Stored data:
# # # # # # #

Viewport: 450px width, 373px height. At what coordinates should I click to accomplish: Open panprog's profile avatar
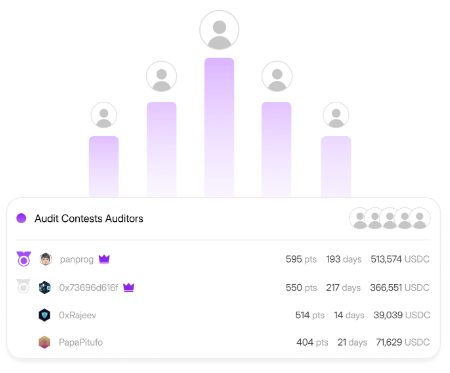tap(46, 259)
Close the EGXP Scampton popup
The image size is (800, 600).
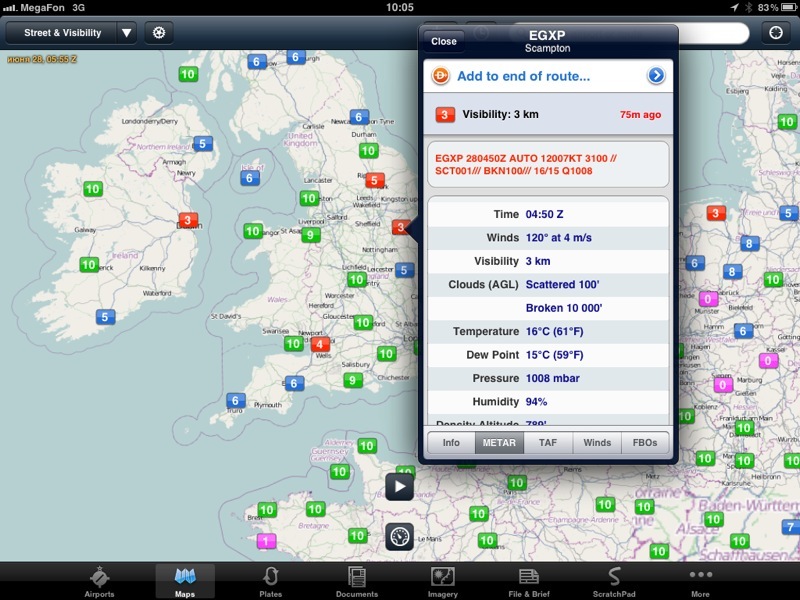(444, 41)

# # # # # # #

Instructions for the task: Copy every record above exactly, leaving out any pictures.

Written solution:
Viewport: 450px width, 373px height. At what coordinates should I click to accomplish: Open panprog's profile avatar
tap(46, 259)
Close the EGXP Scampton popup
The image size is (800, 600).
(444, 41)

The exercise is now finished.